### [Task statement]
Print out all the records, word for word.

Records from a collection

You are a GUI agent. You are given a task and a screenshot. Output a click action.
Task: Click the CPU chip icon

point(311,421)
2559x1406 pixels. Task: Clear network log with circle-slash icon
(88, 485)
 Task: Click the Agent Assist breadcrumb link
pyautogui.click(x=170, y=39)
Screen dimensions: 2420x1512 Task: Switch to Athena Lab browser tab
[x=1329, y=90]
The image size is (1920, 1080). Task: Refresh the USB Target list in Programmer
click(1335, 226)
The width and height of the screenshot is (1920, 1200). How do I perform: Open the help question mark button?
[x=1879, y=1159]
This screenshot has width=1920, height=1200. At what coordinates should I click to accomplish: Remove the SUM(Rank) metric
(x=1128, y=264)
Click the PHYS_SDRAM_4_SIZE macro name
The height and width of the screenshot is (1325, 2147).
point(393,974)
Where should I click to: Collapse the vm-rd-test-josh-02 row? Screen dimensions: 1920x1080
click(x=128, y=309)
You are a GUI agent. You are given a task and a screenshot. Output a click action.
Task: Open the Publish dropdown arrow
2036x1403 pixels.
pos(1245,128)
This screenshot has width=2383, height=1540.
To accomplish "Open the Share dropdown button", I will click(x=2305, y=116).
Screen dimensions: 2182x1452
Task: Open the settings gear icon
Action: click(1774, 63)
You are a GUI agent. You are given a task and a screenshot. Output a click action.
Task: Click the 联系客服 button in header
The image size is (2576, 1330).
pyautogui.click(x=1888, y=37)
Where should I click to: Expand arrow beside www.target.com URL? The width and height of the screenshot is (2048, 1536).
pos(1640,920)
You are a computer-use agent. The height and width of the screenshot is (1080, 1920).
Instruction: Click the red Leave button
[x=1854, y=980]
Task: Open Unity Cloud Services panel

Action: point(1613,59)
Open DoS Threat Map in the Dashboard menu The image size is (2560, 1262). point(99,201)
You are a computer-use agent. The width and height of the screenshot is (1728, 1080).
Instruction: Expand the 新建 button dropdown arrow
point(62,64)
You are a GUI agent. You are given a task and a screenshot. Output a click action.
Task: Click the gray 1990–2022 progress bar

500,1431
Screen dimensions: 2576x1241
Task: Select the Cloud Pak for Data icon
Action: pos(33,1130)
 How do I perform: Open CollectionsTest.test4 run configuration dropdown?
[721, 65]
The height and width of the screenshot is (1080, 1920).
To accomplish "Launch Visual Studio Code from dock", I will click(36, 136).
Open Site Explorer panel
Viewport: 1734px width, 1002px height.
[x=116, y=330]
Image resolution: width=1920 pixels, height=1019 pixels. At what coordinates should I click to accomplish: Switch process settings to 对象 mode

### [Exercise solution]
You are a GUI agent. You are given a task and a screenshot. Output a click action.
Task: Click the CPU chip icon

point(311,421)
2559x1406 pixels. Task: Clear network log with circle-slash icon
(88, 485)
 Task: Click the Agent Assist breadcrumb link
pyautogui.click(x=170, y=39)
Screen dimensions: 2420x1512 Task: Switch to Athena Lab browser tab
[x=1329, y=90]
The image size is (1920, 1080). Task: Refresh the USB Target list in Programmer
click(1335, 226)
The width and height of the screenshot is (1920, 1200). How do I perform: Open the help question mark button?
[x=1879, y=1159]
This screenshot has width=1920, height=1200. At what coordinates should I click to accomplish: Remove the SUM(Rank) metric
(x=1128, y=264)
Click the PHYS_SDRAM_4_SIZE macro name
The height and width of the screenshot is (1325, 2147).
point(393,974)
Where should I click to: Collapse the vm-rd-test-josh-02 row? Screen dimensions: 1920x1080
click(x=128, y=309)
You are a GUI agent. You are given a task and a screenshot. Output a click action.
Task: Open the Publish dropdown arrow
2036x1403 pixels.
pos(1245,128)
This screenshot has width=2383, height=1540.
To accomplish "Open the Share dropdown button", I will click(x=2305, y=116).
Screen dimensions: 2182x1452
Task: Open the settings gear icon
Action: click(1774, 63)
You are a GUI agent. You are given a task and a screenshot. Output a click action.
Task: Click the 联系客服 button in header
The image size is (2576, 1330).
pyautogui.click(x=1888, y=37)
Where should I click to: Expand arrow beside www.target.com URL? The width and height of the screenshot is (2048, 1536).
pos(1640,920)
You are a computer-use agent. The height and width of the screenshot is (1080, 1920).
Instruction: Click the red Leave button
[x=1854, y=980]
Task: Open Unity Cloud Services panel

Action: point(1613,59)
Open DoS Threat Map in the Dashboard menu The image size is (2560, 1262). point(99,201)
You are a computer-use agent. The width and height of the screenshot is (1728, 1080).
Instruction: Expand the 新建 button dropdown arrow
point(62,64)
You are a GUI agent. You are given a task and a screenshot. Output a click action.
Task: Click the gray 1990–2022 progress bar

500,1431
Screen dimensions: 2576x1241
Task: Select the Cloud Pak for Data icon
Action: pos(33,1130)
 How do I perform: Open CollectionsTest.test4 run configuration dropdown?
[721, 65]
The height and width of the screenshot is (1080, 1920).
To accomplish "Launch Visual Studio Code from dock", I will click(36, 136).
Open Site Explorer panel
Viewport: 1734px width, 1002px height.
[x=116, y=330]
Image resolution: width=1920 pixels, height=1019 pixels. At what coordinates should I click to accomplish: Switch process settings to 对象 mode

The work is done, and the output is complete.